The use of the causality framework enables identification of areas where evidence quality needs to be improved and where more research is needed to address specific questions about the effects of Zika virus infection. The systematic review will be updated regularly to incorporate the rapidly expanding body of evidence about the causal relationships between Zika virus infection and congenital brain abnormalities, and Guillain-Barré syndrome, and other potentially associated conditions.


Footnotes

1This statement is a standalone document that summarizes the position of WHO based on advice from an expert panel. Alongside this statement, a full manuscript and tables of evidence have been submitted to PlosMed. Please see the below related links.
2Guillain-Barré syndrome is an immune mediated neurological condition that usually occurs within a month of certain viral or bacterial infections. These infections can trigger the immunological pathways that end in the pattern of paralysis that is typical of GBS. In other words, a particular virus or bacteria does not cause GBS directly, but trigger mechanisms that result in the syndrome.

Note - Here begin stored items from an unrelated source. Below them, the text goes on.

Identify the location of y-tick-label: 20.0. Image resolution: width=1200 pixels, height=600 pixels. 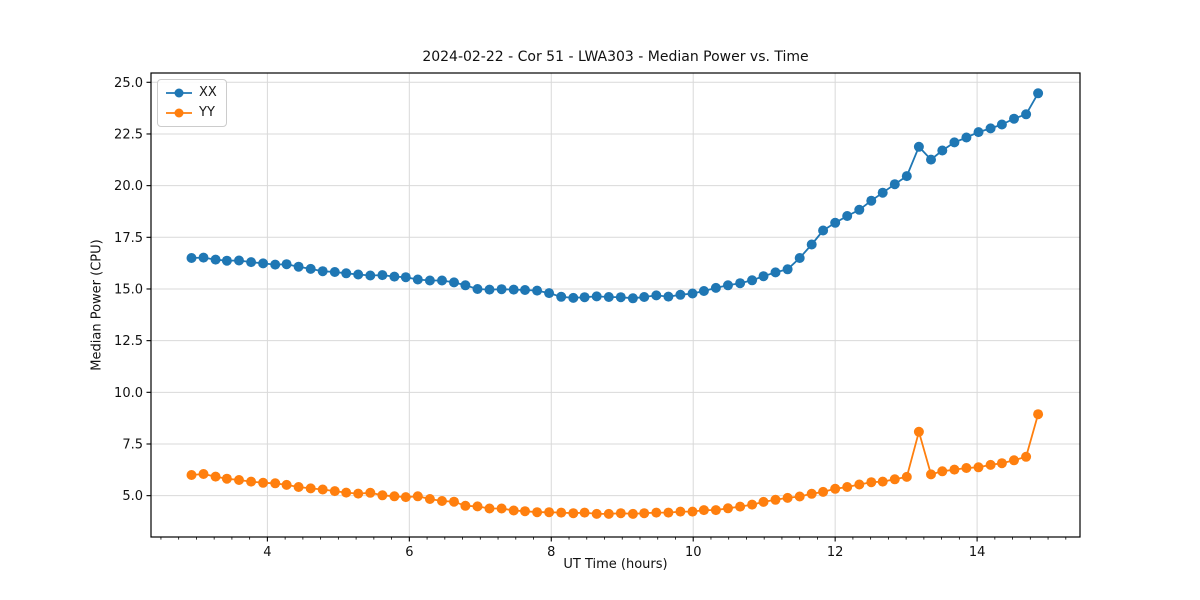
(128, 186).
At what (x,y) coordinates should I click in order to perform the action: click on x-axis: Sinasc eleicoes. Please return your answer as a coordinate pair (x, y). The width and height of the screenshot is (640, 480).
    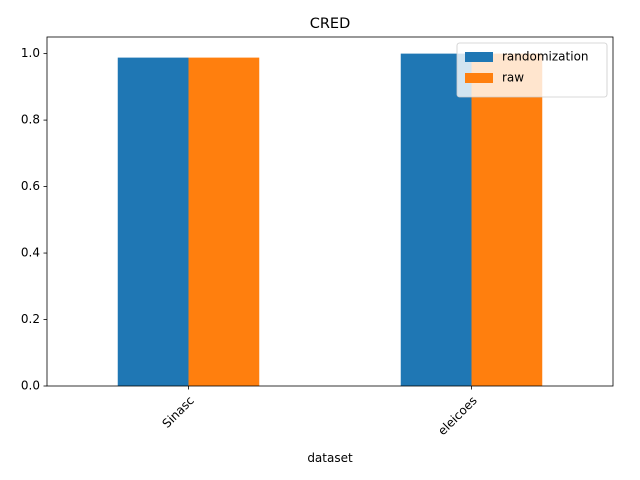
    Looking at the image, I should click on (320, 412).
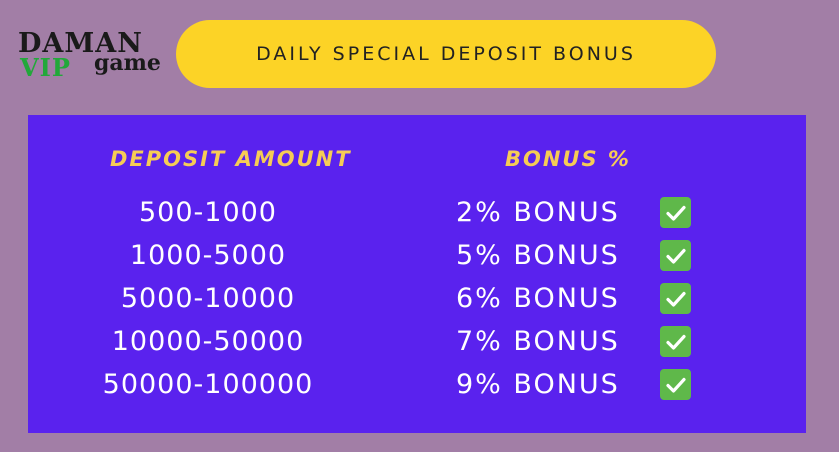 This screenshot has height=452, width=839. What do you see at coordinates (208, 212) in the screenshot?
I see `deposit-amount: 500-1000` at bounding box center [208, 212].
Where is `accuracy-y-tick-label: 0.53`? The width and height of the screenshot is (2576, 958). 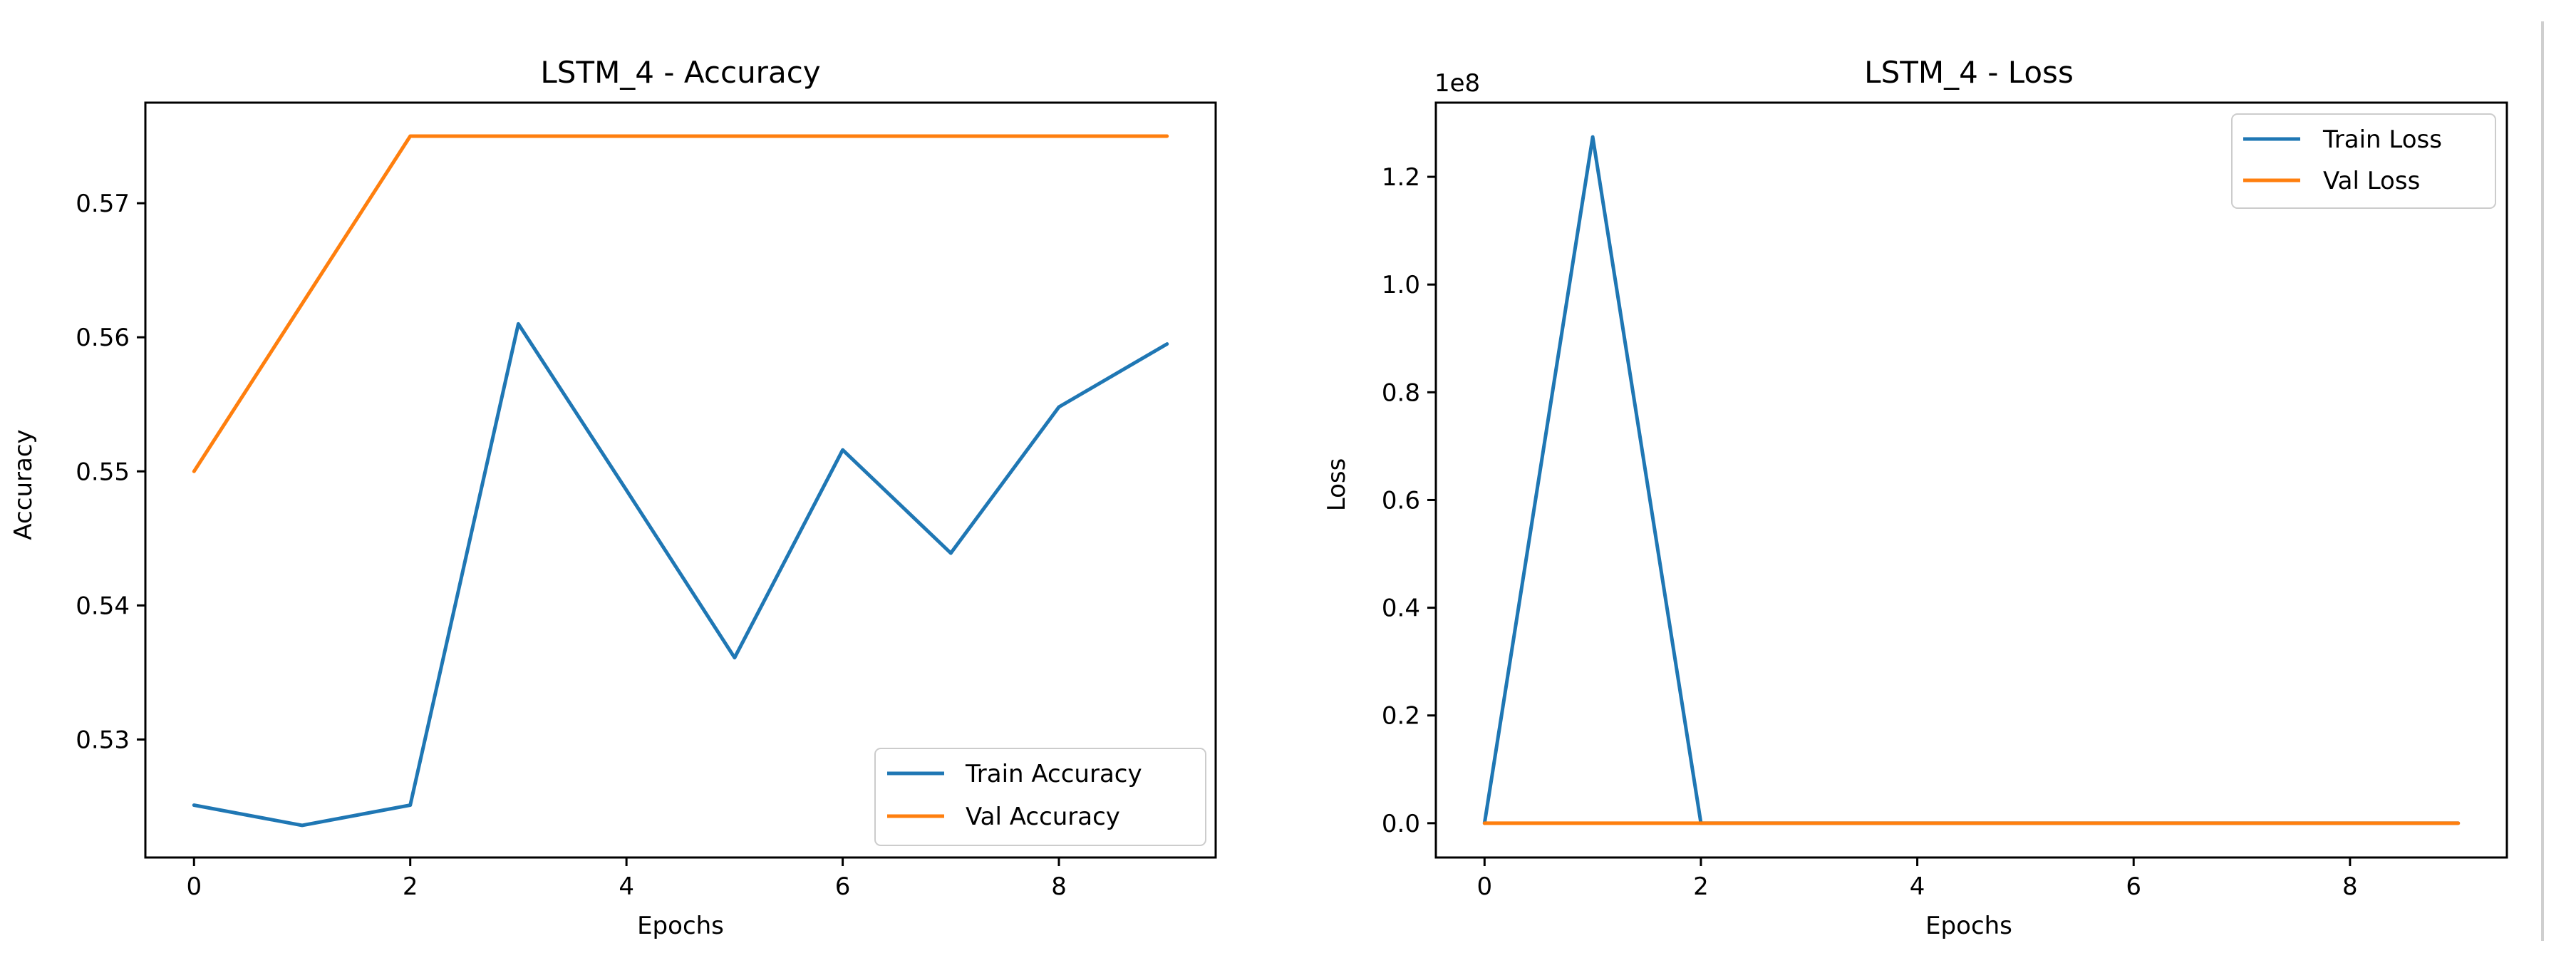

3Institute of Social and Preventive Medicine, University of Bern, Switzerland
4Bradford Hill, in 1965, proposed a list of nine aspects that could help decide whether causation is the most likely explanation for an association between and exposure and an outcome. The list has been modified over time and the systematic review team considered 10 aspects (referred to in this document as dimensions of causality): temporality (cause precedes effect); biological plausibility (and coherence with current biological knowledge of the proposed biological mechanisms); strength of association (measured as risk ratio, rate ratio, or odds ratio in cohort or case-control studies); consistency of associations across different study types, populations and times; exclusion of alternative explanations; dose-response relationship (biological gradient); cessation (reversal of an effect by experimental removal of, or observed decline in, the exposure); experimental evidence (from animal studies); analogous cause-and-effect relationships found in other diseases; and specificity of the effect.